Running MaprRduce on Hbase table snapshot not working

In order to avoid full table scan on Hbase table i thought to run mapreduce on Hbase table snapshot .

I have created snapshot of my table using below command

snapshot 'FundamentalAnalytic','FundamentalAnalyticSnapshot'

After that to run mapreduce i have to transfer it to my local HDFS .So i ran export command like following and copy it to tmp dir .

hbase org.apache.hadoop.hbase.snapshot.ExportSnapshot -snapshot FundamentalAnalyticSnapshot -copy-to /tmp/  -mappers 16

It got copied successfully not i ran mapreduce job that has driver code like this.

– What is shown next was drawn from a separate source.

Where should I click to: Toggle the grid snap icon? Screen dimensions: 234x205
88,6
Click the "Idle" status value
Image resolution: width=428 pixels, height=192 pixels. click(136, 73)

String snapshotName="FundamentalAnalyticSnapshot";
TableMapReduceUtil.initTableSnapshotMapperJob(snapshotName, scan, DefaultMapper.class, NullWritable.class, Text.class, job,true, new Path("/tmp");

But it throw error

org.apache.hadoop.hbase.snapshot.CorruptedSnapshotException: Couldn't read snapshot info from:file:/tmp/hbase-cloudera/hbase/.hbase-snapshot/FundamentalAnalyticSnapshot/.snapshotinfo     at org.apache.hadoop.hbase.snapshot.SnapshotDescriptionUtils.readSnapshotInfo(     at org.apache.hadoop.hbase.snapshot.RestoreSnapshotHelper.copySnapshotForScanner(     at org.apache.hadoop.hbase.mapreduce.TableSnapshotInputFormatImpl.setInput(     at org.apache.hadoop.hbase.mapreduce.TableSnapshotInputFormat.setInput(     at org.apache.hadoop.hbase.mapreduce.TableMapReduceUtil.initTableSnapshotMapperJob(     at     at     at com.thomsonretuers.hbase.HBaseToFileDriver.main(  Caused by: File file:/tmp/hbase-cloudera/hbase/.hbase-snapshot/FundamentalAnalyticSnapshot/.snapshotinfo does not exist

I know i am doing some mistake in not exporting snapshot to correct dir .

Please help me .




MapReduce over HBase Snapshots expects the snapshot to exist in the HBase installation, not the exported version of it.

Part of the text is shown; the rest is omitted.